§ Instructions for the task
Filter the data below, keeping only lines that contain "size".

§ Material for this exercise
· · ·

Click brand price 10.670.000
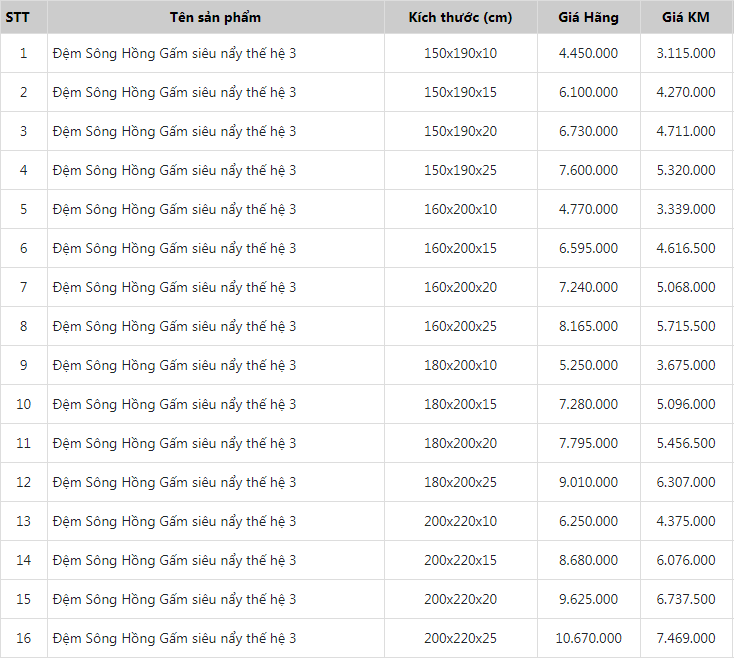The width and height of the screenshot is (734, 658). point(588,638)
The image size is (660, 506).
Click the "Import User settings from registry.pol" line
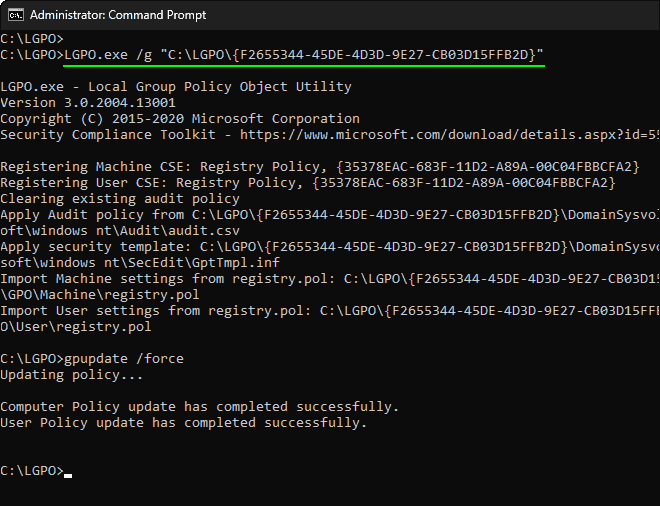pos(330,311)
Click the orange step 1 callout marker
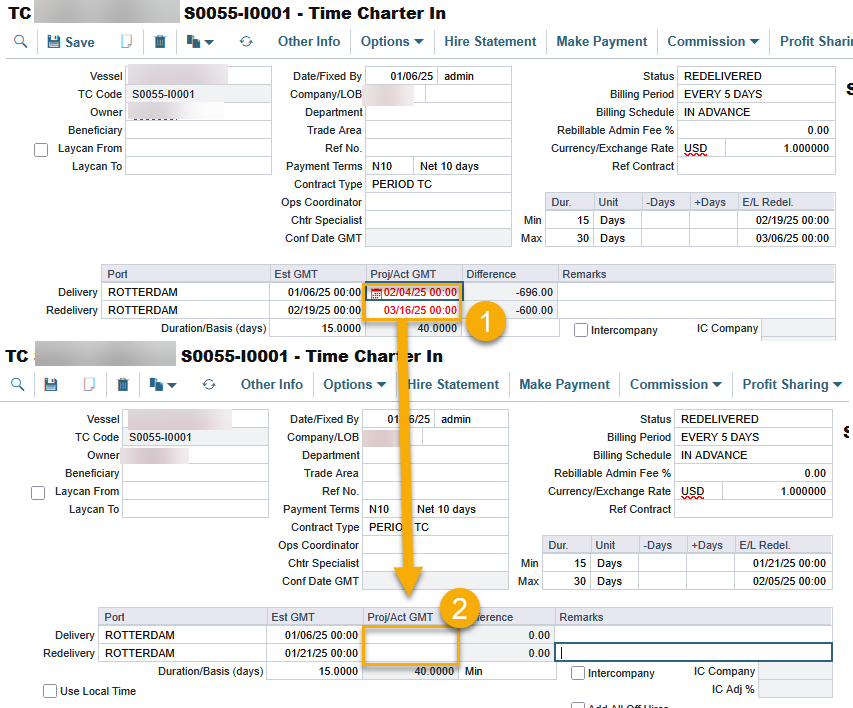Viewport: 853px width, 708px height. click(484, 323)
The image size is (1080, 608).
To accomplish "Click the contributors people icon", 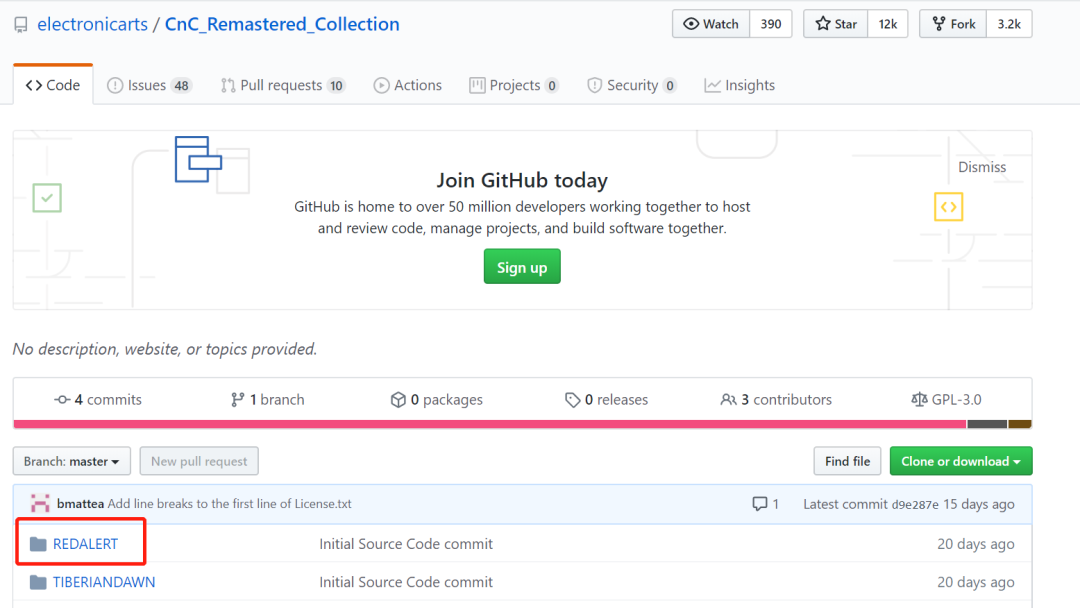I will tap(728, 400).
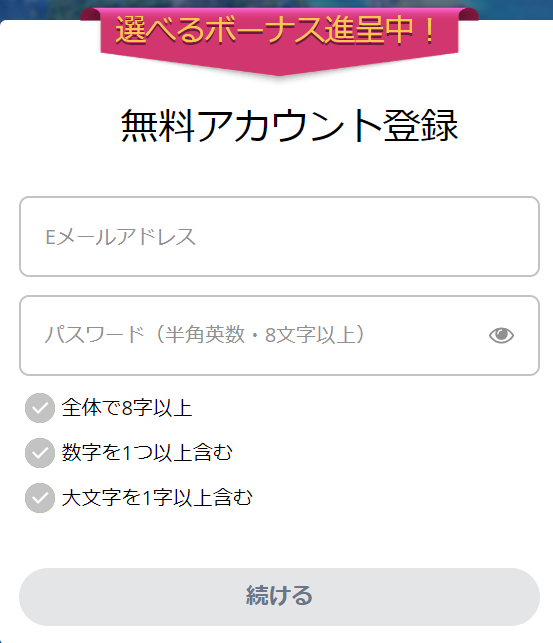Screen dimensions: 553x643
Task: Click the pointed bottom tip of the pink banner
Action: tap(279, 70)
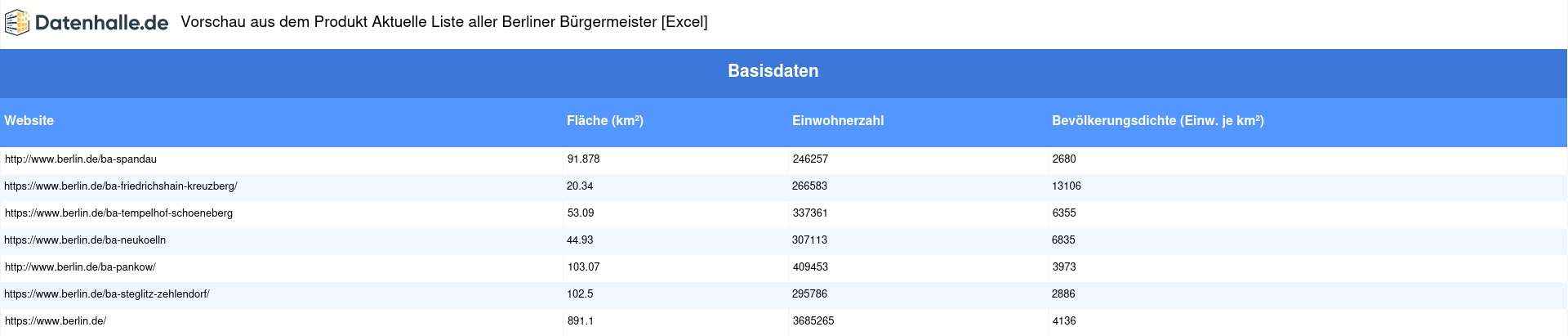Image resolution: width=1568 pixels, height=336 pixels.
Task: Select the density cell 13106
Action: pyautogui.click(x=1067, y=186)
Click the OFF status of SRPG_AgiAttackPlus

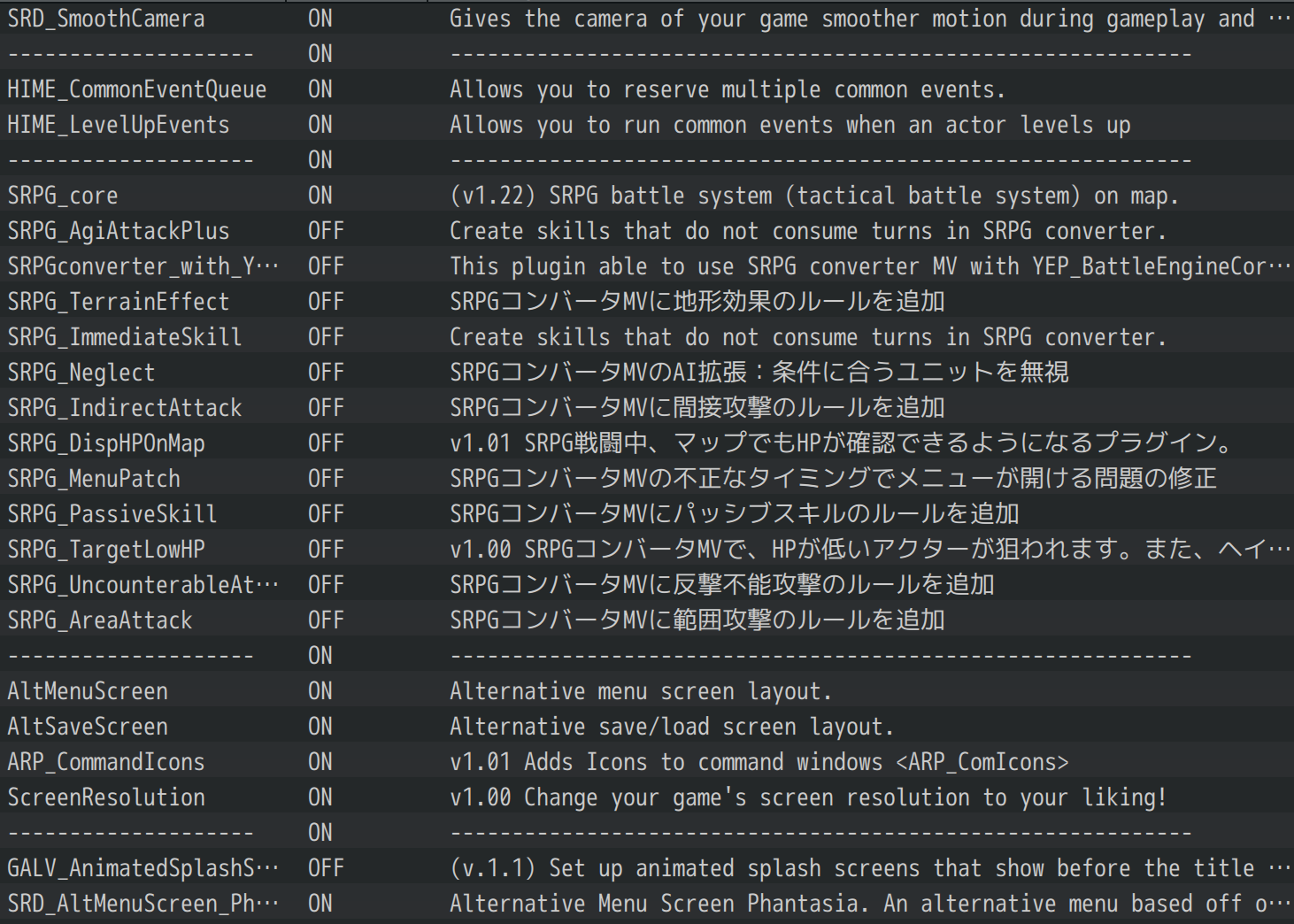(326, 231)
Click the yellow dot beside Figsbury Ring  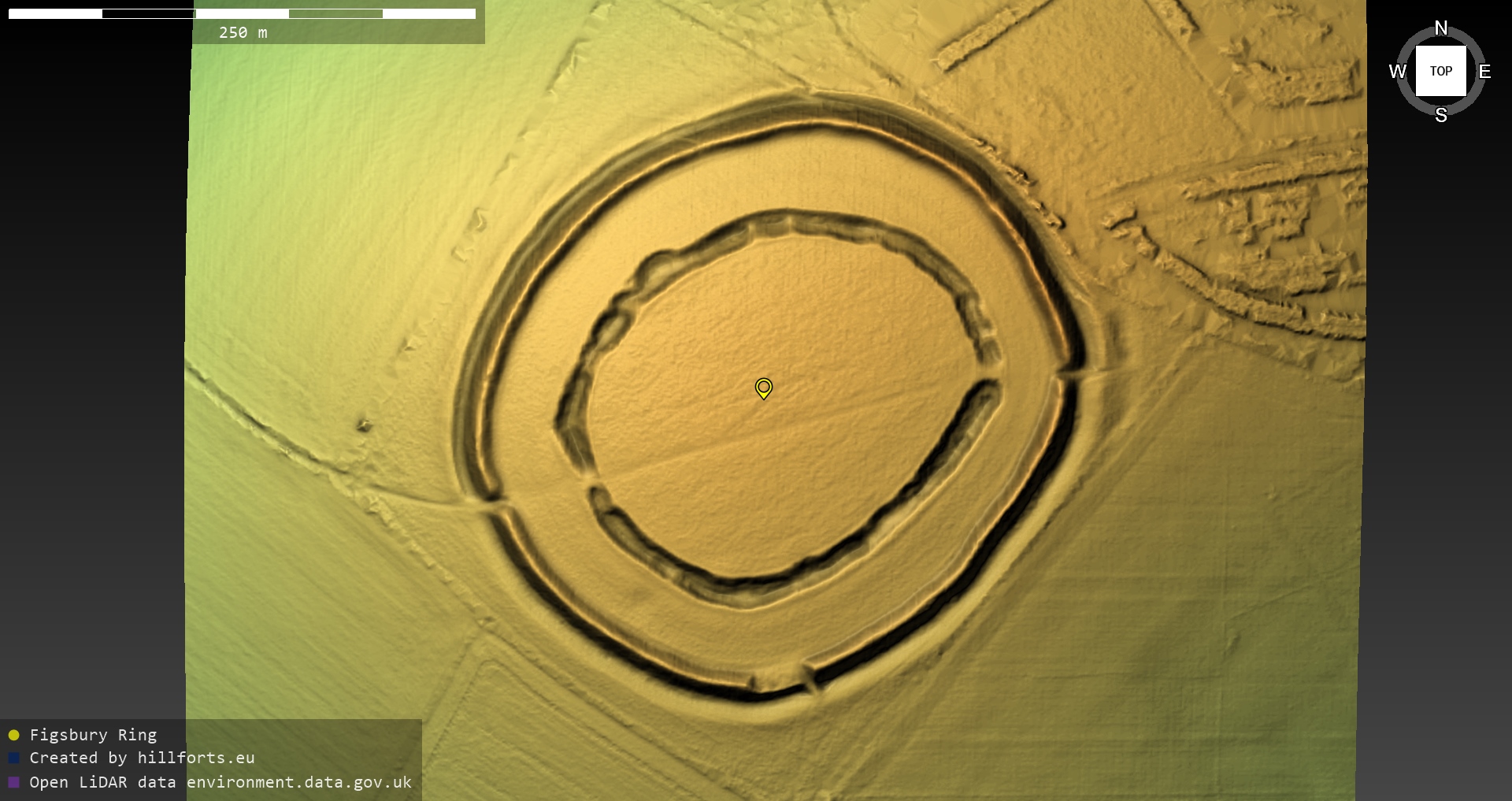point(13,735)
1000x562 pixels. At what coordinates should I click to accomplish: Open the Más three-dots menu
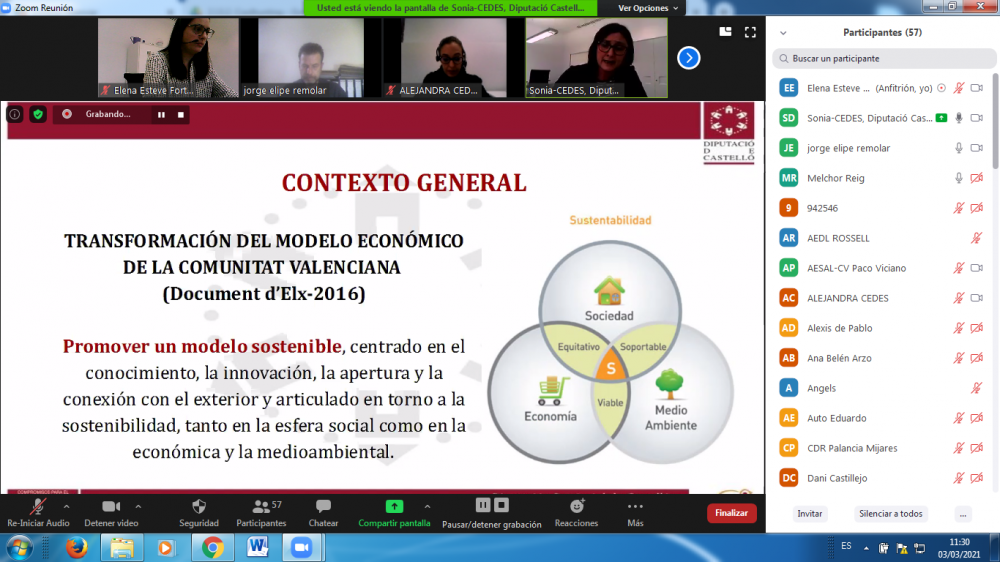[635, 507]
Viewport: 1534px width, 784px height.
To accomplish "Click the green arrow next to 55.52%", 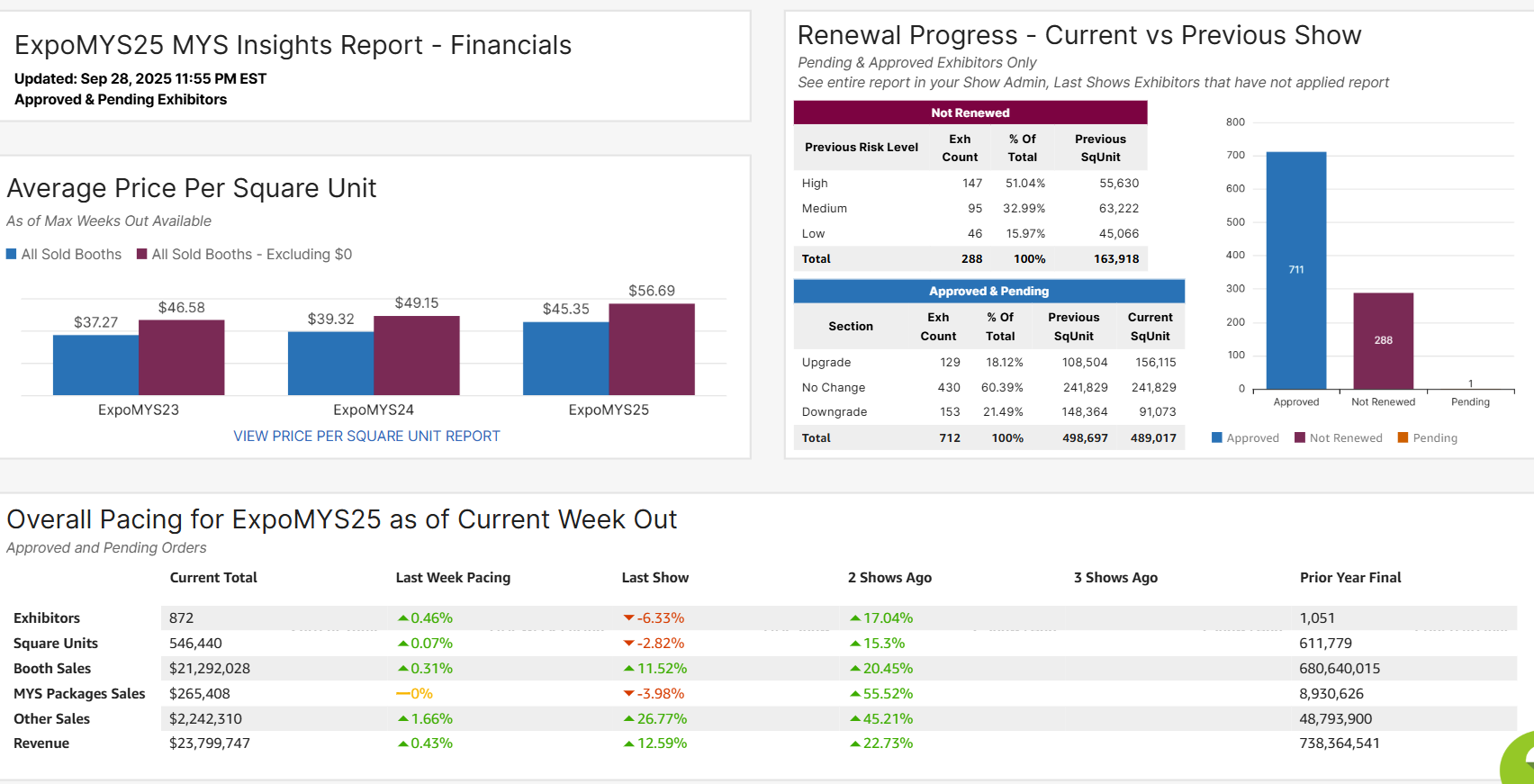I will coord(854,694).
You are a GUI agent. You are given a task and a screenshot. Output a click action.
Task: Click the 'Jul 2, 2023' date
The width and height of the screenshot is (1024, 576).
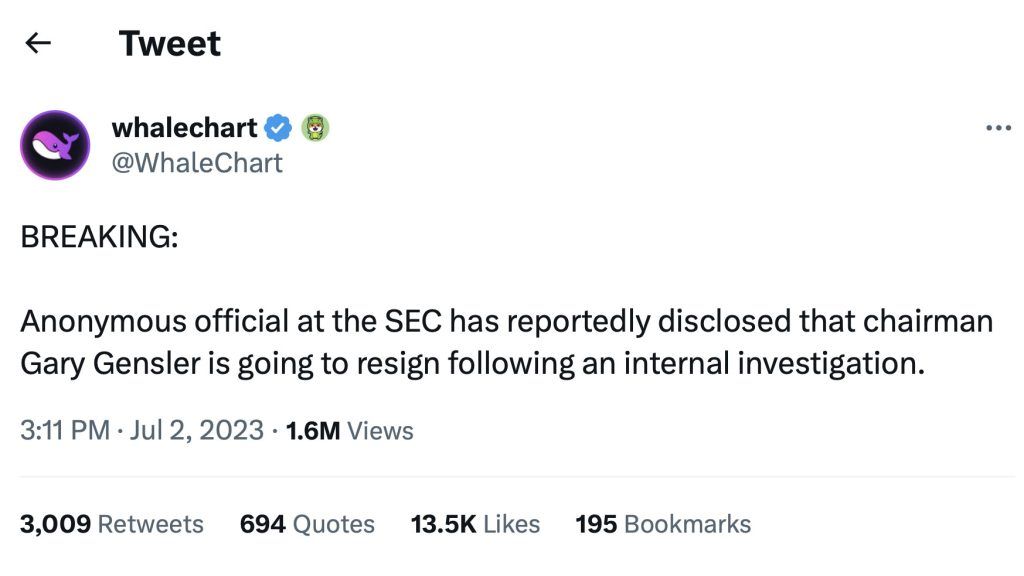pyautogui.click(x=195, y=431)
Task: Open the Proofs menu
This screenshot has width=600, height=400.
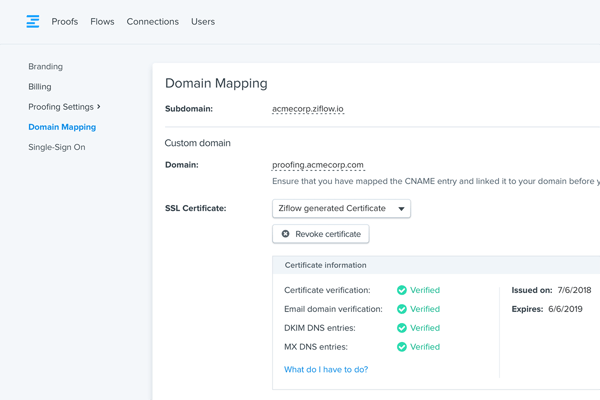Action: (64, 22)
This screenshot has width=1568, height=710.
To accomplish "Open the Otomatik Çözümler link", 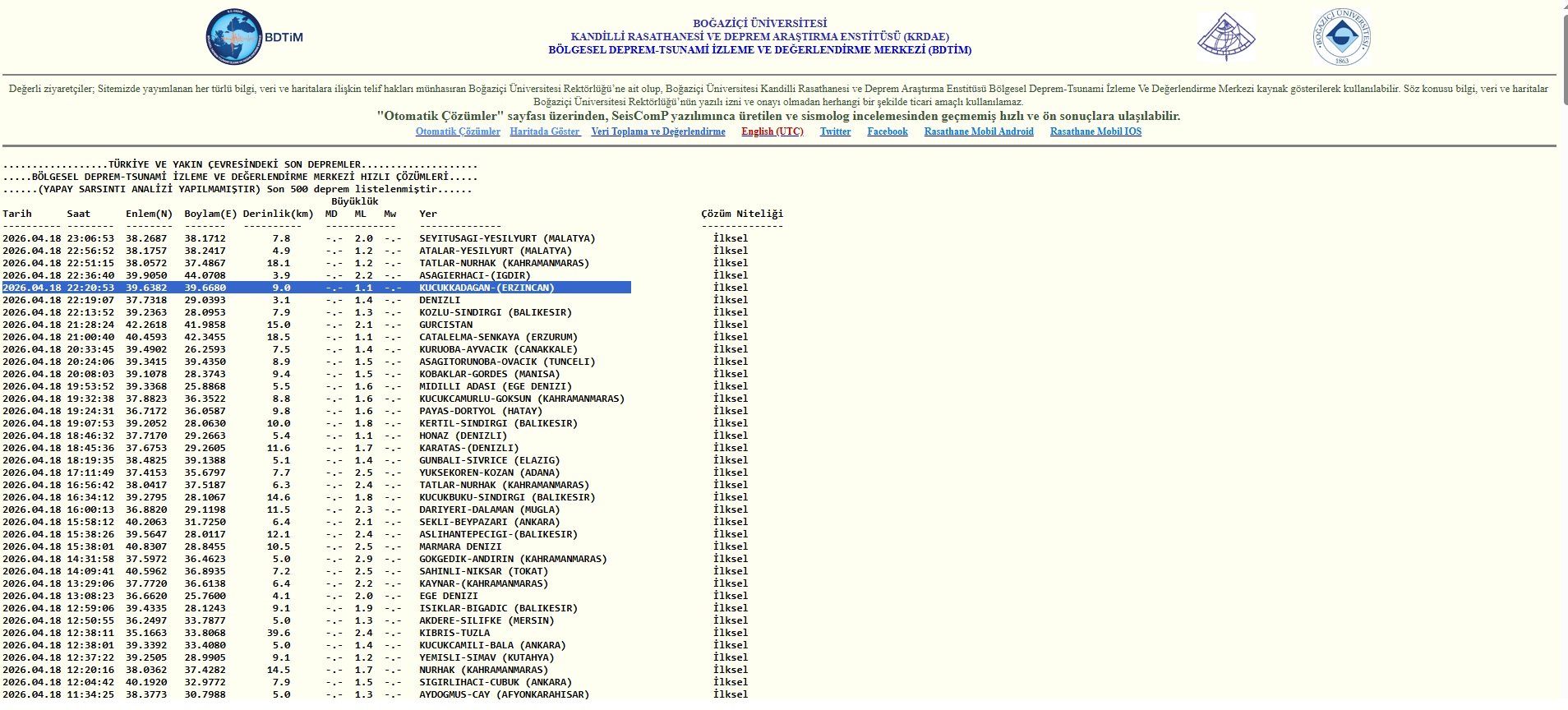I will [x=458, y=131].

· · ·

§ Exercise output
The image size is (660, 506).
The image size is (1080, 608).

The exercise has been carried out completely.